You can only have goals for
one person in life—yourself—because you are the only person you can
control. You can hope your friends make good choices, but
ultimately, it’s up to them.

Aly at
www.The-Art-Of-My-Life.blogspot.com

 

 

Fish glanced at Missy in the glow from
the truck dashboard as they crept along the lumpy dirt road out of
the woods.

She wore the short shorts she’d had on
the night he discovered her sitting on the dock box, a man’s
undershirt, and a sports bra. He’d barely been able to drag his
gaze from her body all day while they worked on Henna’s
garden.

He just had to make it to US 1, and
the lights and traffic would distract him from the itch to touch
her. If he kissed her tonight, chaste wouldn’t describe
it.

He rounded a bend in the road, still a
good mile from pavement.

Missy cleared her throat. “We need to
talk about that kiss last night.”

Just like that,
kiss
in Missy’s
throaty voice snipped the frayed thread of his resolve.
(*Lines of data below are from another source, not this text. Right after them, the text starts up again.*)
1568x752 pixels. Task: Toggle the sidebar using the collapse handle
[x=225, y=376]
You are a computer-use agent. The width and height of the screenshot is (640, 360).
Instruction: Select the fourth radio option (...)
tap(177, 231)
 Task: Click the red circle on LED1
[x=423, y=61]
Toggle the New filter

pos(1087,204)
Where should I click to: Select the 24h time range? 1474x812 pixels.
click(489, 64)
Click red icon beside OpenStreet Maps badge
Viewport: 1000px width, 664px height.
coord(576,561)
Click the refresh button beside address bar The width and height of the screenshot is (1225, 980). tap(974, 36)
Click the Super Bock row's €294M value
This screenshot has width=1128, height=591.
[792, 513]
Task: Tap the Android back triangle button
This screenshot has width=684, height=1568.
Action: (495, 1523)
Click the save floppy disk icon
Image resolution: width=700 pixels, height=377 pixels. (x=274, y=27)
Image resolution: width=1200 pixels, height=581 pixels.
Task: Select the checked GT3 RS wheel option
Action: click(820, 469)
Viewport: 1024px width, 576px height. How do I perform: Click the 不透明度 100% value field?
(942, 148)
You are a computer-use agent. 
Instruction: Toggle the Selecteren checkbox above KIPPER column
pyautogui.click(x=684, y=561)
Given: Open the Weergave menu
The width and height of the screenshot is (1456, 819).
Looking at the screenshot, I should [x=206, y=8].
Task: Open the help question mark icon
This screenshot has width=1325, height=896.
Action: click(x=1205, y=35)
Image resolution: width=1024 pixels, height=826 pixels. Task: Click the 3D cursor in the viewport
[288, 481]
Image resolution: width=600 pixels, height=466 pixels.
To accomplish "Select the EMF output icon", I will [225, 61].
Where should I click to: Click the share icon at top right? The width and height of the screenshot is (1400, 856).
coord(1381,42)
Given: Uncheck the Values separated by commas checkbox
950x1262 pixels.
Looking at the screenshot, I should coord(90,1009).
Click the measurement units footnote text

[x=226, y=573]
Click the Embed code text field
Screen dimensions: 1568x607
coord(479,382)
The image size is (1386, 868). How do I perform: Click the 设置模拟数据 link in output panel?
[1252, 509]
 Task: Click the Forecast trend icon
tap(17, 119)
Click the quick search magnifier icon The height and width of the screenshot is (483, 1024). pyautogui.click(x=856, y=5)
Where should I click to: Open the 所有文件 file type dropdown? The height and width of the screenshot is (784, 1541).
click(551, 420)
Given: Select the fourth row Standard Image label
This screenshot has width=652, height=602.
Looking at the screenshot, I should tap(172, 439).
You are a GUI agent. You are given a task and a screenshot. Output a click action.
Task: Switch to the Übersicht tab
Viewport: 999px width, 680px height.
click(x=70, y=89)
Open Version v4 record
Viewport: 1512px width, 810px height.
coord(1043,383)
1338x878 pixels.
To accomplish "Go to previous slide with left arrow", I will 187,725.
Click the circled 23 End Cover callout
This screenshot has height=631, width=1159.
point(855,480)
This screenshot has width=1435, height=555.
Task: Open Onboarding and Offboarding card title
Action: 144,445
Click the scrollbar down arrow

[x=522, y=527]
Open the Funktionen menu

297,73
The road forked, and he jerked onto a
path. He maneuvered the truck five hundred yards in and killed the
engine. He stared at the pine trunks, stuck in the sandy dirt like
perpendicular pick-up sticks. His peripheral vision settled on
Missy’s moonlit leg.

The truck crackled in the tension
between them.

A car scooted by on the main dirt
road, Aly or Cal.

Her orange blossom scent mingled with
sweat—his and hers—in the cab. “Please don’t kiss me
again.”

He knew she’d liked last night’s kiss
every bit as much as he had. It was ridiculous for her to cut him
off. He faced her. “Why? Because you didn’t enjoy it? I can fix
that.” His lips captured hers, shutting off her protest.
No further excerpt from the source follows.